The music and soundtrack are composed by Yuvan Shankar Raja in his ninth collaboration with Vishnuvardhan. (Note: Yuvan Shankar Raja and Vishnuvardhan previously collaborated on Kurumbu (2003), Arinthum Ariyamalum (2005), Pattiyal (2006), Billa (2007), Sarvam (2009), Panjaa (2011), Arrambam (2013) and Yatchan (2015).) The first single "Tholanja Manasu" released on 11 October 2024. The second single "Solo Violin" released on 31 October 2024, coinciding with Diwali. The pre-release audio launch event was held on 3 January 2024 at Lady Andal auditorium. The third video single "Nesippaya Nee Ennai" released on 9 January 2025.

Track listing
| No. | Title | Lyrics | Singer(s) | Length |
|---|---|---|---|---|
| 1. | "Sol Nee Sol" | Pa. Vijay | Yuvan Shankar Raja | 3:14 |
| 2. | "Yarra Iva" | Adesh Krishna | Yuvan Shankar Raja, Sathyaprakash | 1:36 |
| 3. | "Tholanja Manasu" | Pa. Vijay | Yuvan Shankar Raja | 2:49 |
| 4. | "Nesippaya Nee Ennai" | Vignesh Shivan | Javed Ali, Bela Shende | 3:32 |
| 5. | "Solo Violin" | Pa. Vijay | Yuvan Shankar Raja, Haricharan | 3:23 |
| Total length: |  |  |  | 14:34 |

== Release ==

=== Theatrical ===
Nesippaya released in theatres on 14 January 2025 coinciding with Pongal. The film has been certified U/A by the Central Board of Film Certification.
=== Distribution ===
Romeo Pictures acquired the distribution rights of the film in Tamil Nadu.

=== Home media ===
Nesippaya began streaming on both Sun NXT, Lionsgate Play and Amazon Prime Video on 16 May 2025.

== Reception ==
Avinash Ramachandran of The Indian Express gave 2.5/5 stars and wrote "Nesippaya is Vishnu Varadhan’s Roja, and it is the man who goes to the gallows to save his woman from certain death. It is poetic, heartwarming, indulgent, triumphant, and romantic. But it is also all over the place with an almost flat narrative that spends too much time in limbo before getting a life of its own towards the end." Roopa Radhakrishnan of The Times of India gave 2.5/5 stars and wrote "Nesippaya had so much promise with its cast of proven talents and an intriguing basic premise, but the film never reaches up to its expectations. [...] it tries to stick to a standard and seen-before template, which further works against the film's favour."

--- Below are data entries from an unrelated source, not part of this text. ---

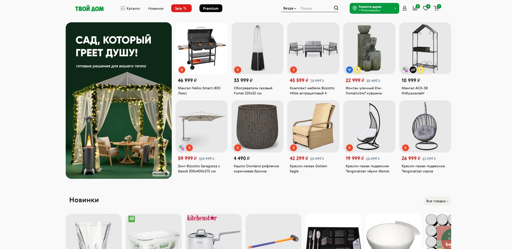Click blue diamond badge on Фонтан уличный
The height and width of the screenshot is (249, 512).
[349, 70]
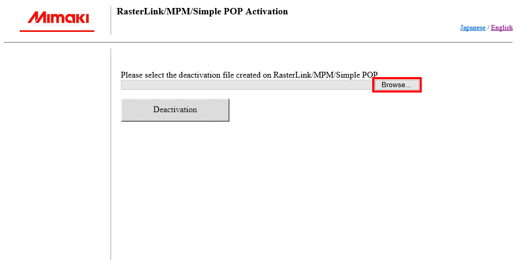Click the horizontal divider line under the header

(258, 42)
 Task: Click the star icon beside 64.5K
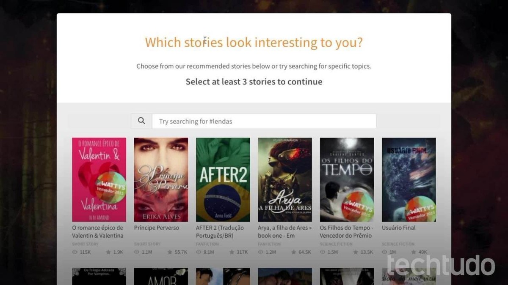pos(293,252)
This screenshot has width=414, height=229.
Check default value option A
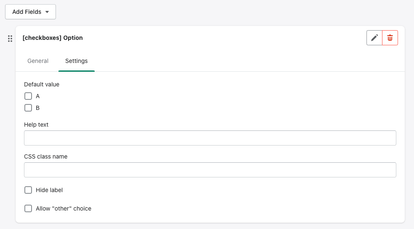28,96
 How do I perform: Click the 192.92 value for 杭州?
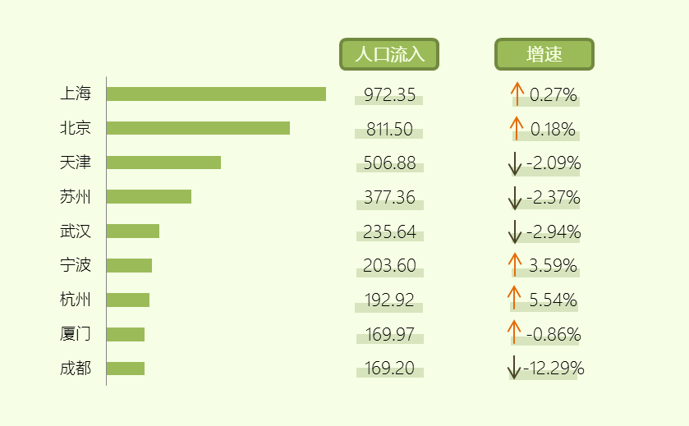pos(389,300)
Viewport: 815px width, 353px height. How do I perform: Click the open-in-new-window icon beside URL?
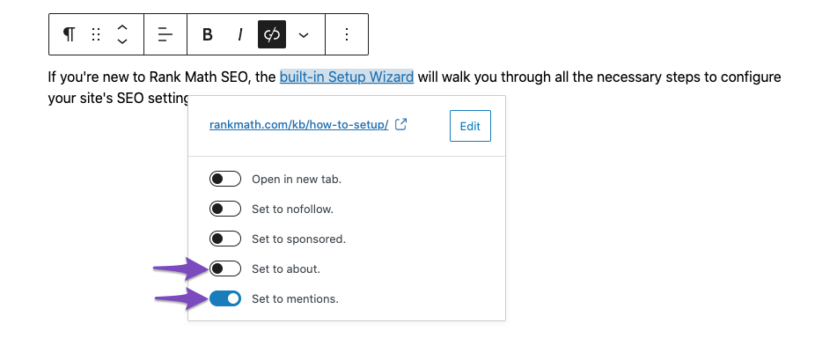(x=400, y=125)
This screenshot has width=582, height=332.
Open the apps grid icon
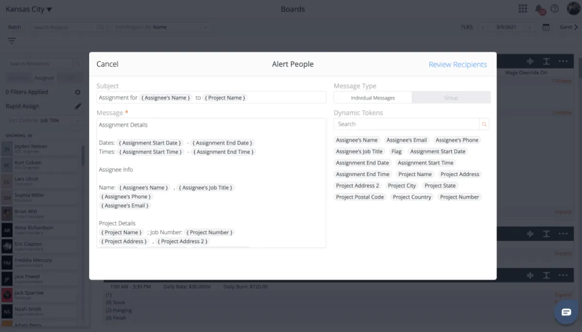click(x=522, y=9)
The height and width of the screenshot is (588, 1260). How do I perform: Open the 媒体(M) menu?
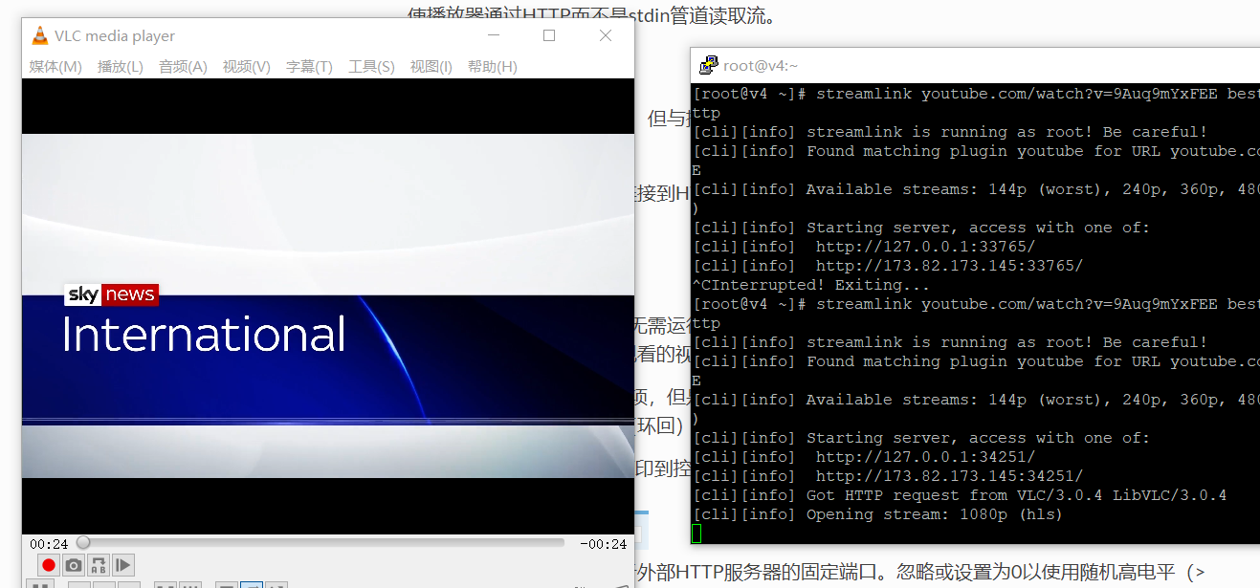point(55,66)
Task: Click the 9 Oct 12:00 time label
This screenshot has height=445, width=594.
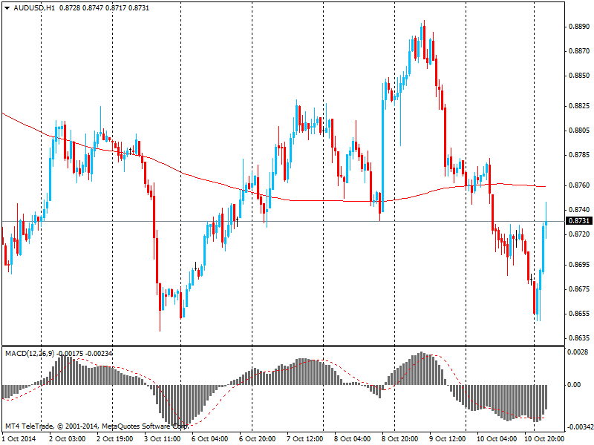Action: click(447, 439)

Jayabhuvaneshwari B of Cinema Express gave 2.5/5 stars and wrote "Nesippaya tries to craft an everlasting tale of romance, but its inconsistencies make it feel more like a forgettable affair. For all its noble intentions, Nesippaya struggles to transcend its safe tropes and predictable beats." Anusha Sundar of OTTPlay gave 2.5/5 stars and wrote "Nesippaya is a racy thriller entwined with romance. [...] A certain revelation and character arc may be found under-utilized, but Nesippaya comes out as a decent entertainer that could have been a lot better."

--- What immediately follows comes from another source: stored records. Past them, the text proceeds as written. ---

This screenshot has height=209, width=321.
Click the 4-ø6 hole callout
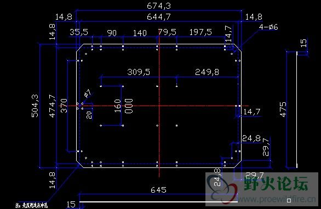pyautogui.click(x=268, y=27)
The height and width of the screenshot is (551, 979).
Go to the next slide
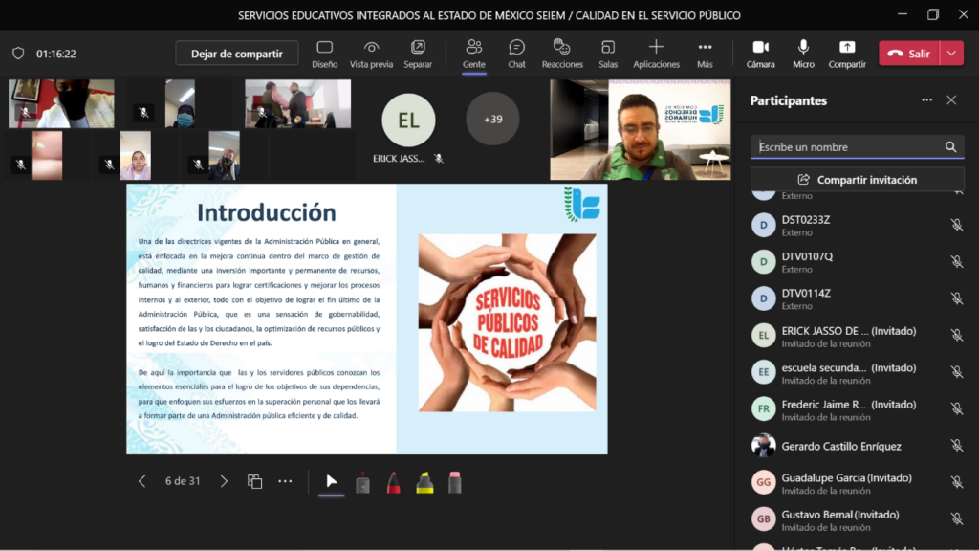coord(225,481)
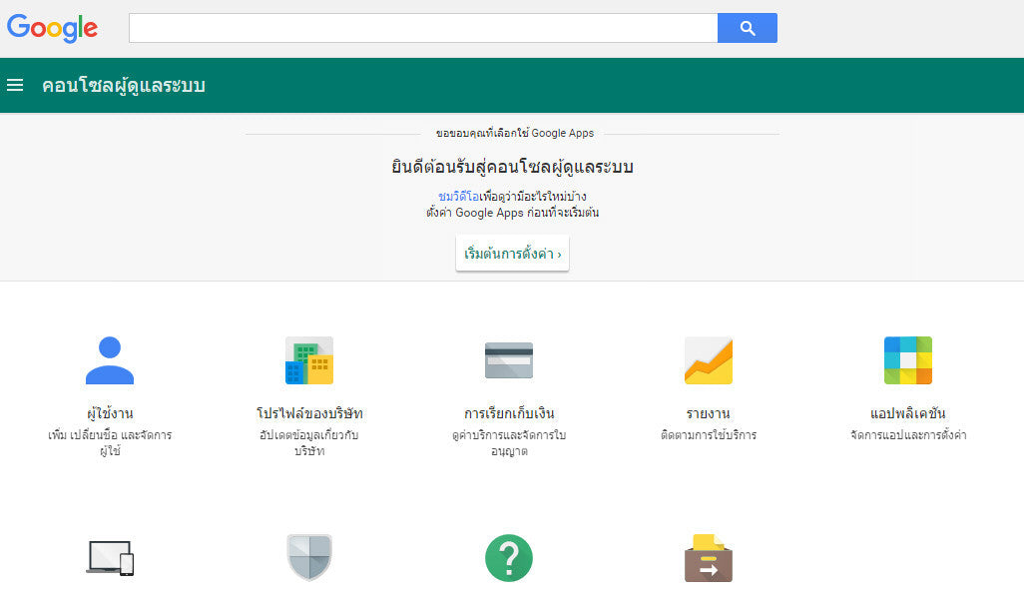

Raisa Nasreen of Times Now gave 2/5 stars and wrote " Nesippaya, a thrilling suspense drama is powered by the film's highly relatable dialogues, well-sketched characters and actor Kalki Koechlin's incredible performance.[...] Overall, the film could have packed a punch with sharp and short storytelling but it limps into the race." Janani K of India Today gave 2/5 stars and wrote "Nesippaya is director Vishnuvardhan's weakest film yet. The suspense drama suffers because of predictability and lacks any big suspense." Bhuvanesh Chandar of The Hindu wrote "Nesippaya could have become something more than ordinary; it only confuses you about the kind of film it wishes to be. The thriller that follows is trite, predictable and contrived, to put it straight."